The settlement funds replaced those vehicles with one Ford F-550 Service Body Crew Cab, one F-550 11” Flatbed Crew Cab, one F-750 2,000 gallon water truck, one National 8100D Peterbuilt 348 crane truck and one Ford F-650 box truck. Departments across CPN received new, lower emission vehicles by spring 2020, and the Nation is eligible for future funding cycles to replace more in the coming years.
While the CPN Environmental Department oversaw the project, success required input from departments and entities Tribe-wide, including Tribal administration, accounting, legal and purchasing.
“Everybody was on it. Everyone did their part, and it’s just nice to see us all work together to make this happen for the Tribe,” Howard said.
CPN Purchasing Director Stacey Bennett is thankful her department had a hand in helping fellow CPN employees increase efficiency.

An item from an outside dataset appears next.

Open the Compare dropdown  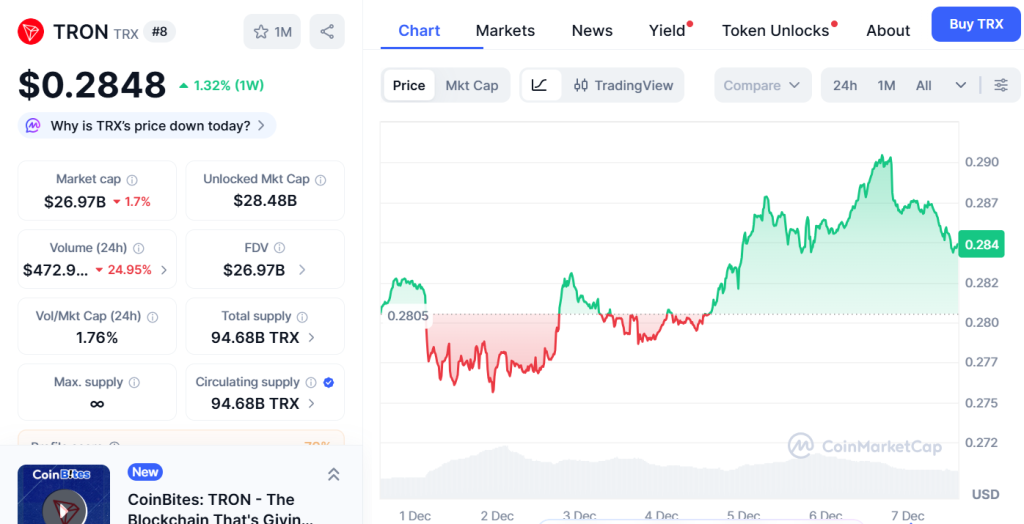coord(762,85)
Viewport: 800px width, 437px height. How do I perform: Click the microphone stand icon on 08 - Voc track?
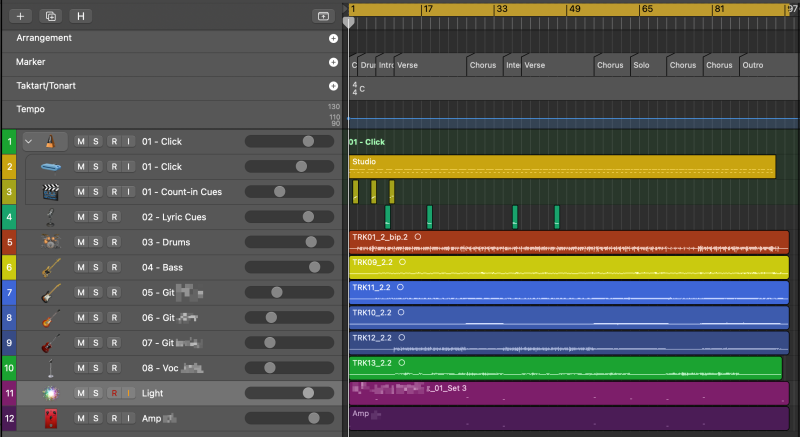point(51,369)
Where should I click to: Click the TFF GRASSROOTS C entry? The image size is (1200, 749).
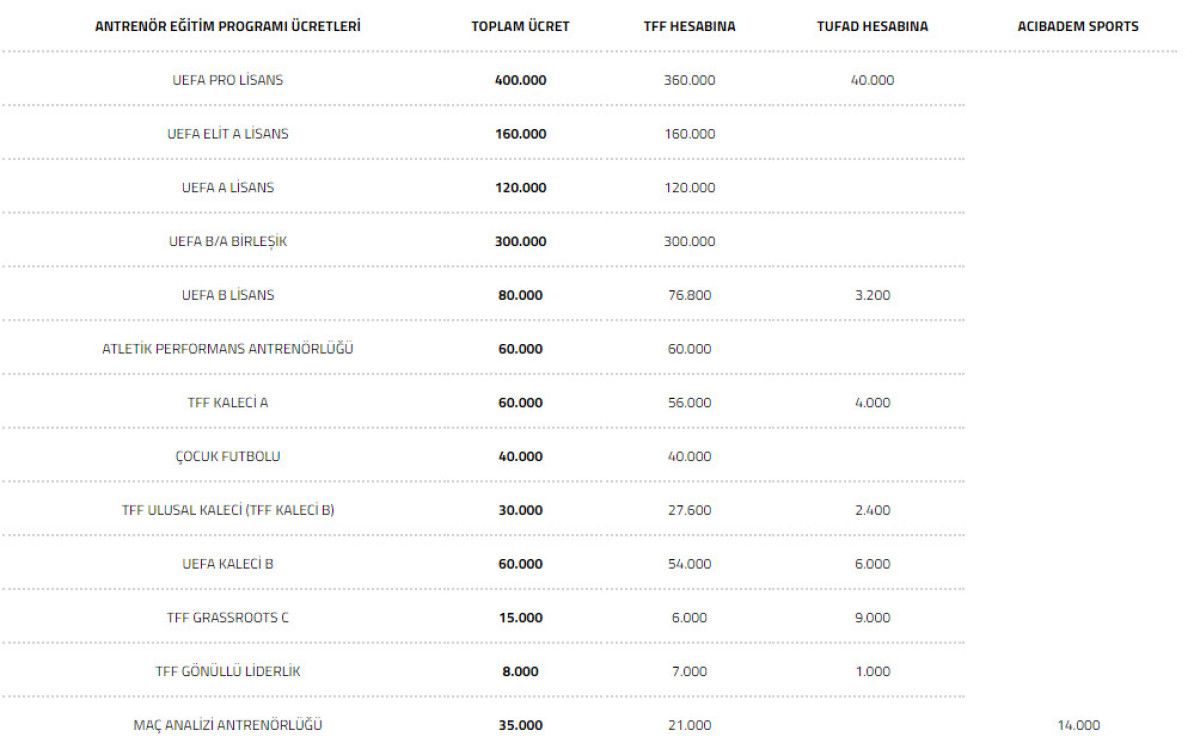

“It’s rewarding to be able to help these guys get new units,” Bennett said. “It’s kind of like a kid in a candy store. You give a guy a new truck that they get to work with every day; they’re pumped.
“It’s also going to save a lot of money,” she continued. “We’re having to do a lot of maintenance on the existing vehicles, and just having brand new units to work with on a daily basis, that ensures that when they go out to do a project, it’s going to start — it’s going to run for many years and many miles.”